Poor, poor Gwen and Grandpa Max. Hopefully they have something in store for you two in later seasons that will renew some of your former glory from the previous series. But at this point I doubt it.

"So do we," said Grandpa Max and Gwen together before disappearing into the childishly scribbled background scenery.

The Tri-Chefta gathered on Molecular chef's center truck, continuing to growl at each other over who was going to cook Wildvine. They're almost kind of cute together. Ew, what am I saying?

"Law of probability. Someone out there's gotta ship us," said Kebab.

"Polyamorous threesomes are all the rage these days," said Samurai.

Molecular shoved the two male goons out of her face. "Let's save that nonsense for a fic rated for a higher maturity and focus on the task at hand."

"Yes, the plant creature is getting on everyone's nerves. Let us encourage the audience to warm up to us further by removing him from the plot, murdering and then consuming him," said Samurai.

"Go, Tri-Chefta," they said, temporarily putting aside their differences and high-fiving each other.

Yes. Please, kill Wildvine. I swear I will never call reboot Stinkfly irritating ever again. Promise. I would rather have 20 reboot Stinkflies than 1 reboot Wildvine in any episode where I'm forced to listen to more than a single line of dialogue from him. Sorry, Ben.

"I'm a memetic catchphrase spewing jackass," Wildvine said. "But if you're a boy age 4-8, you'll love me. At least that's what the net execs are hoping for." He did a little dance and strutted his stuff, walking up a huge step-tower of shrubberies he created. "Oh boy, look how precariously balanced I am. Sure am vulnerable way up here, blindly rolling in narcissism. Sure would be bad if somebody cut down one of these down and sent me falling right off this cliff, waaaaaaaaay down there into the darker part of the forest were nobody could see me being violently dismembered. You know, if somebody wanted to do that. I'm gonna keep talking like I assume you want to listen to me or that the writers wanted my dialogue to keep going for an unbearably long time. Blah blah blah blah blah blah! YOLO! Twerking! Duck lips! Annoying catch phrases!"

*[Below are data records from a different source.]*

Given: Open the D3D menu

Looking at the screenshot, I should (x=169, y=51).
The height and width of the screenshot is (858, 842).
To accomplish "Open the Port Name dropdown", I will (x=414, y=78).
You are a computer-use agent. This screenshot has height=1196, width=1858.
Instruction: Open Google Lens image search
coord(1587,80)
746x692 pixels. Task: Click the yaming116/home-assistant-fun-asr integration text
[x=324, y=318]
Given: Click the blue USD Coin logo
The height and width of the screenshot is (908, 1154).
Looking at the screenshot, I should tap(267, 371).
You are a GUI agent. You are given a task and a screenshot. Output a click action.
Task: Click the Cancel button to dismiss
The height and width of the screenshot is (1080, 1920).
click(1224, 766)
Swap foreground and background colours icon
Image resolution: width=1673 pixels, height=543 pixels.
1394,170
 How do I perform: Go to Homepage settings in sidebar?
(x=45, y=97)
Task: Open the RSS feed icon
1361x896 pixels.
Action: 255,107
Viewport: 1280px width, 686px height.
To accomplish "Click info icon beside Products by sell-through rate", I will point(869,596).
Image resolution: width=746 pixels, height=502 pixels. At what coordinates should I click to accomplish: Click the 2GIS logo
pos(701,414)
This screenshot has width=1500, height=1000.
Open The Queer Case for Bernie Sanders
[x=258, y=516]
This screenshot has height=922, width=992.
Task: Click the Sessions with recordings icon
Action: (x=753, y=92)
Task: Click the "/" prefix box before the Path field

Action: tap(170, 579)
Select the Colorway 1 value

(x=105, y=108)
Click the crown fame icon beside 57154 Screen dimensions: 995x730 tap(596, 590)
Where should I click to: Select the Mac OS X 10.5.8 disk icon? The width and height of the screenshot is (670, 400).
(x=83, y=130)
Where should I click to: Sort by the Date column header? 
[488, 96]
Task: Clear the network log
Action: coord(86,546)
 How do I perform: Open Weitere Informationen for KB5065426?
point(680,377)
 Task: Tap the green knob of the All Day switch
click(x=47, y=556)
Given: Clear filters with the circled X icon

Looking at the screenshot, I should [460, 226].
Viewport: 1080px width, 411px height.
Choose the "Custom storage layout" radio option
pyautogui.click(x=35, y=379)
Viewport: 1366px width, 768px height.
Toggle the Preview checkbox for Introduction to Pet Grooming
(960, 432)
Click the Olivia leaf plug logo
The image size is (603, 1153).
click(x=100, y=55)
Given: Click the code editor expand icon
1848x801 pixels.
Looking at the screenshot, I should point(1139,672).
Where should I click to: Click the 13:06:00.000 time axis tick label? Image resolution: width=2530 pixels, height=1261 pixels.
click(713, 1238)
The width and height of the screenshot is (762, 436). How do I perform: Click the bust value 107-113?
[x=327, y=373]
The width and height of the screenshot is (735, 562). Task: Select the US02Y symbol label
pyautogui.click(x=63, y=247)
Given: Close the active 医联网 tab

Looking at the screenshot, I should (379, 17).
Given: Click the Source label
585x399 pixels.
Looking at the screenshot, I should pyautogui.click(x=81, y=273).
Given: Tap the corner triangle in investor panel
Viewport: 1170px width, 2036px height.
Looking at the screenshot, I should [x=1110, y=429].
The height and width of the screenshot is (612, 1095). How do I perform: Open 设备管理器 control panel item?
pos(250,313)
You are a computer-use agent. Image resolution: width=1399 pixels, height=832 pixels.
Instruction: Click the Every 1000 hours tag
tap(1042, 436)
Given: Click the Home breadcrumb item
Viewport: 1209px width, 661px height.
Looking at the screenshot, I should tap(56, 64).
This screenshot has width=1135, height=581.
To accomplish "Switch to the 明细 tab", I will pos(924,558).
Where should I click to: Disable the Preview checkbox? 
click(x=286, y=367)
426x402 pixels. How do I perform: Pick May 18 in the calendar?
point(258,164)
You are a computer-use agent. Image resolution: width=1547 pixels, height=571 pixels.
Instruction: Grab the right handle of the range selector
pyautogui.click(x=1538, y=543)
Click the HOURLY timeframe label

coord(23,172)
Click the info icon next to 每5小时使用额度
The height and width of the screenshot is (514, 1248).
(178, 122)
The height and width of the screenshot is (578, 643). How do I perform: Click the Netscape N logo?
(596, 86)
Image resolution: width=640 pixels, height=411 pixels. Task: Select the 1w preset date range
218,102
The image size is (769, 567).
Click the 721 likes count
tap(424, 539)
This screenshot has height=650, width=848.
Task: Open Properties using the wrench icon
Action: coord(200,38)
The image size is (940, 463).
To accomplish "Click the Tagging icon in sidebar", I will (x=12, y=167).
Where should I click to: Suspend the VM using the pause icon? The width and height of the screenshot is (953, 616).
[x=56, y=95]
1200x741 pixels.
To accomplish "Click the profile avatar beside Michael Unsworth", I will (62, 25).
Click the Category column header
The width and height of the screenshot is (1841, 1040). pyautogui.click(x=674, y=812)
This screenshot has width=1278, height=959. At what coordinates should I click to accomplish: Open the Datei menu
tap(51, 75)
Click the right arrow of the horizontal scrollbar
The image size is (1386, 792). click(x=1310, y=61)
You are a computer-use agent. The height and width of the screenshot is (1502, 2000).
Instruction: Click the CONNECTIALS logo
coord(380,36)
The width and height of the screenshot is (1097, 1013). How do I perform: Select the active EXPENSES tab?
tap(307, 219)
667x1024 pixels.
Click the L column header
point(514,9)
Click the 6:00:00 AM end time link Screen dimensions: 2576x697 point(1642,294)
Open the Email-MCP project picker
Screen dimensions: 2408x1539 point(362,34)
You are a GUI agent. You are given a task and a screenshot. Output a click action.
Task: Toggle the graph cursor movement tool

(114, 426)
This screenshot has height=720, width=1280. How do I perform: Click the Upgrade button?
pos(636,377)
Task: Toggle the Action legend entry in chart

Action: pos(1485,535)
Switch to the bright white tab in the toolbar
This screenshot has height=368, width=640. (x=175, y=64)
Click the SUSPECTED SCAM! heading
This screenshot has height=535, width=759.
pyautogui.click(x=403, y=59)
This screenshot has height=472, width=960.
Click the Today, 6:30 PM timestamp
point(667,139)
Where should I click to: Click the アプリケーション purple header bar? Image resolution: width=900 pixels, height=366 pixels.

The Tri-Chefta used their trio of attacks to cut down the shrubbery pole, dumping Wildvine off the cliff and thankfully ending the round of incessant ear torture spewing from his mouth.

Overflow doesn't seem so bad anymore. He's a disappointingly boring fusion-recolor but at least he's tolerable when onscreen, unlike this bastard.

Wildvine rolled down the hill and smashed into a tree, earning several laughs from his increasing group of haters who would love to have him switched out for Upchuck. Or anybody.

"WILDVINE IN DA HOUSE," he yelled. "I hope that was the concussion talking and not my actual line of dialogue." He rubbed his ugly plant head.

Something in the shadows made a noise and jumped past the camera too fast for you to see though you already knew what it was. Dramatic tension was not increased. A pair of familiar icy blue eyes popped out in a bush. There came the sound of eerie whispers. Both vanished abruptly.

Wildvine looked around. "Oh, I get it. This is supposed to be scary for the little kids ages 4-8," he said.

"No, it's supposed to be scary for you," said the disembodied voice of Blue, the Molecular chef, as her two fellow chefs, now in their fully transformed versions, crept up ominously behind Wildvine. They were taller and eviler looking but still too cartoony to intimidate the young children. "This is a fanfic and we don't have to conform to kid-friendly TV standards anymore. That means we get to dismember you horrifically and consume your cooked corpse. And the best part is everyone who hates you as a character wants to see us do it."

Wildvine looked behind him. "Oh, all right, I get it now. That's why I sometimes can swear without getting censor bleeped. Ha, I thought that was weird." He stood there in an awkward pause for several seconds before running away in a full blown panic. "OH SHIT! THEY WANNA EAT ME!"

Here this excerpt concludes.